James Bickford
Charles Stark Draper Laboratory
New and exciting missions, such as rendezvous with passing interstellar objects, or multi-target observation work at the gravitational focus of the Sun, require speeds far exceeding those of conventional rockets. Exotic solar sail approaches may be able to reach the desired distant locations, but cannot perform the required propulsive maneuvers in deep space. Nuclear rockets are large and expensive systems with limited capability to reach the location. In contrast, we propose a thin-film nuclear isotope engine with sufficient capability to search for, rendezvous with, and then return samples from distant and fast-moving interstellar objects.
The same technology allows gravitationally lensed telescopes to be re-aimed so that many high-value targets can be observed with a single mission.
The basic concept is to create a thin sheet of a radioactive isotope and directly use the momentum of its decay products to generate thrust. The baseline design is a thin film of the radioactive isotope Thorium-228, which undergoes alpha decay with a half-life of 1.9 years, about 10 microns thick. The subsequent decay chain cascades to produce daughter products with four additional alpha emissions with half-lives between 300 nanoseconds and 3 days. Thrust is generated when one side of the film is coated with an absorber about 50 microns thick to capture the forward emission. Multiple “stages” consisting of longer half-life isotopes, such as Ac-227, can be combined to maximize speed over extended mission times.
The main differences between these concepts are:
• Cascaded isotope decay chains (Thorium cycle) increase performance by ~500%
• Multiple “stages” (materials) increase Delta-V and lifetime without reducing thrust
• Thrust tab reconfiguration enables active thrust vectoring and spacecraft maneuvering
• Substrate thermoelectrics can generate excess power (e.g. ~50 kW @ eff=1%)
• Substrate beta emitters can be used for charge neutralization or induced voltage bias, preferentially direct exhaust emissions and/or harness outbound solar wind
Utilizing 30 kg of radioisotopes spread over ~250 m^2 (comparable to those launched in previous missions) would provide a delta-V velocity of over 150 km/s for a 30 kg payload. Multiple such systems could be inserted into solar escape orbits using a single conventional launch vehicle, allowing local search and rendezvous operations in the outer solar system.
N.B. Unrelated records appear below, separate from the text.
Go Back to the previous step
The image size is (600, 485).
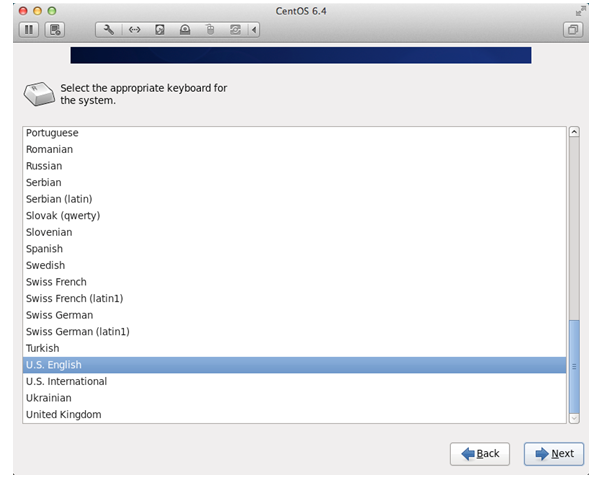480,453
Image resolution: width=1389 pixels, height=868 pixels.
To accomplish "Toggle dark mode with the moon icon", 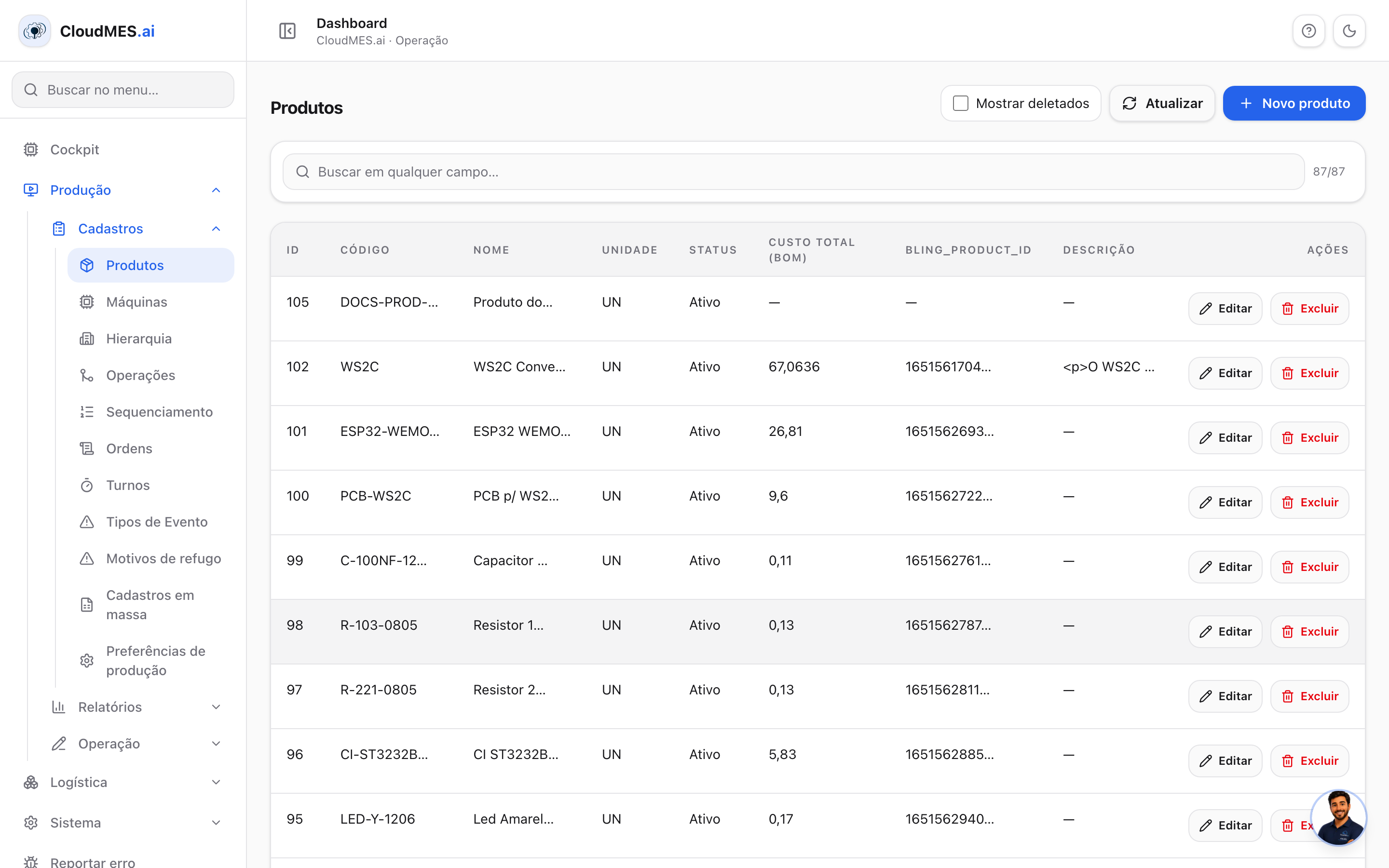I will pyautogui.click(x=1349, y=31).
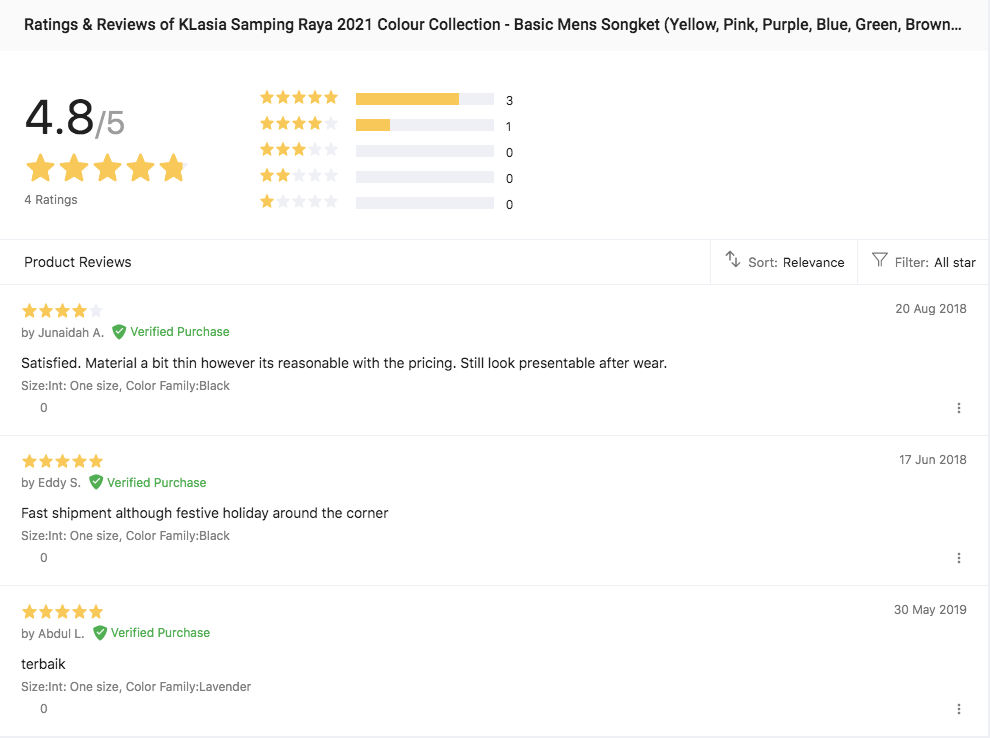Click the Product Reviews heading
990x738 pixels.
(78, 262)
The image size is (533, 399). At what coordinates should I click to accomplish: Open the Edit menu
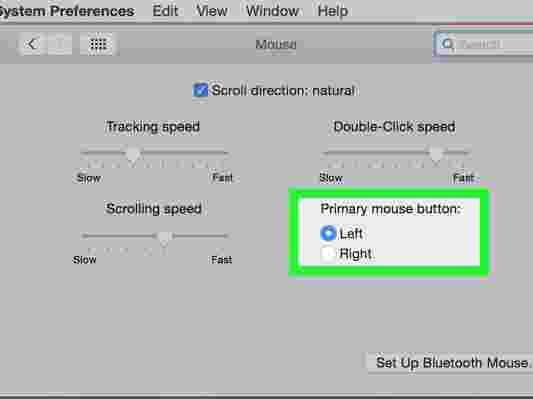pyautogui.click(x=165, y=11)
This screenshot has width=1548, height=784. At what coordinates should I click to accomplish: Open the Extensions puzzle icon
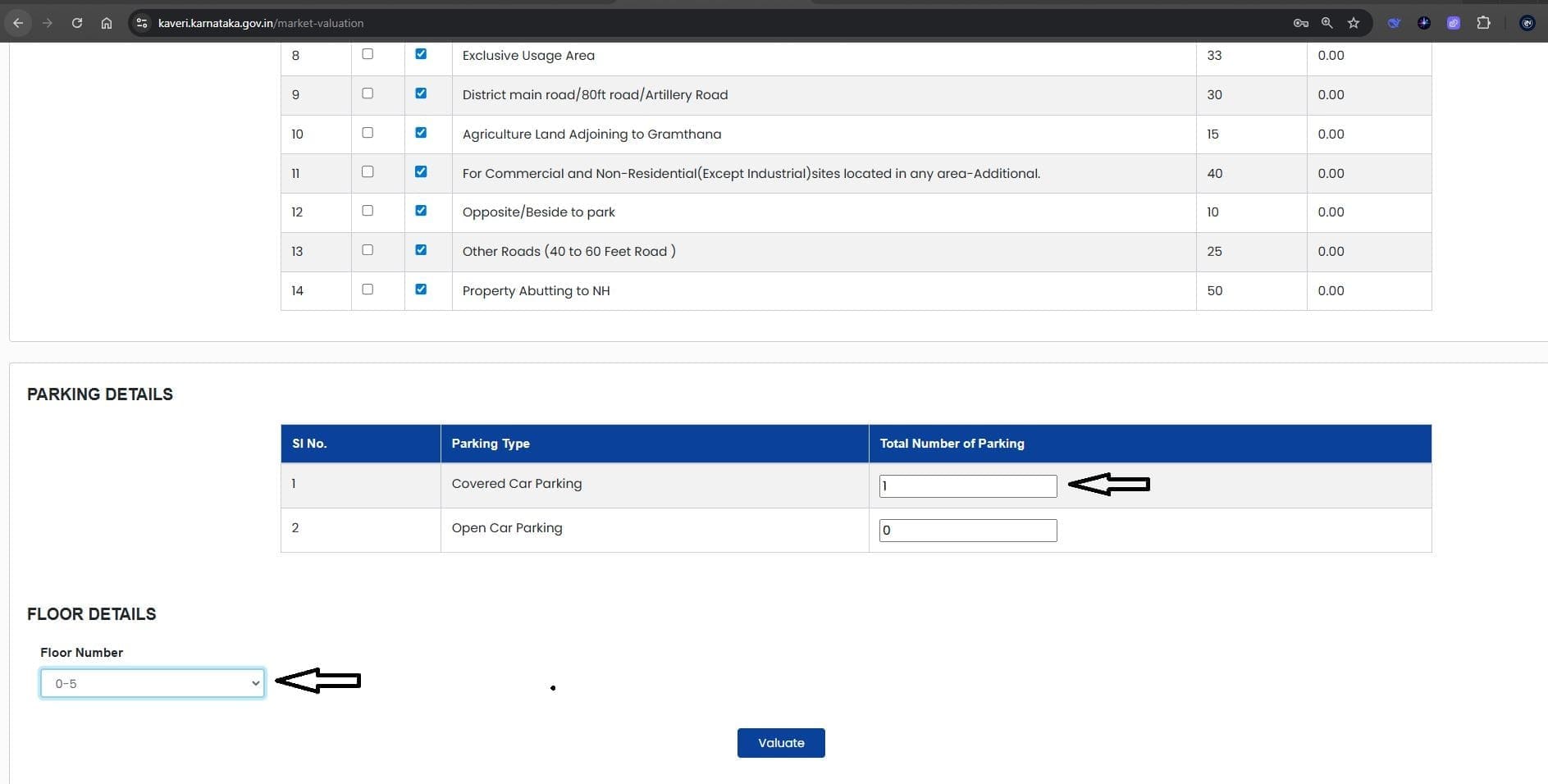pos(1483,23)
The system is scalable to other payloads and missions. The main advantages are:
• Capable of reaching speeds in excess of 100 km/s with backup capability for rendezvous maneuvers around outer solar system objects
System includes sample return option.
• Simple design based on known physics and well-known materials
• Scalable to smaller payloads (sensors) or larger missions (e.g. telescopes)
• New capability to reach deep space (> 150 AU) very quickly and then continue to actively maneuver (> 100 km/s) over a period of years for faint object searches/rendezvous and/or repositioning of telescopes at the gravitational focus of the Sun.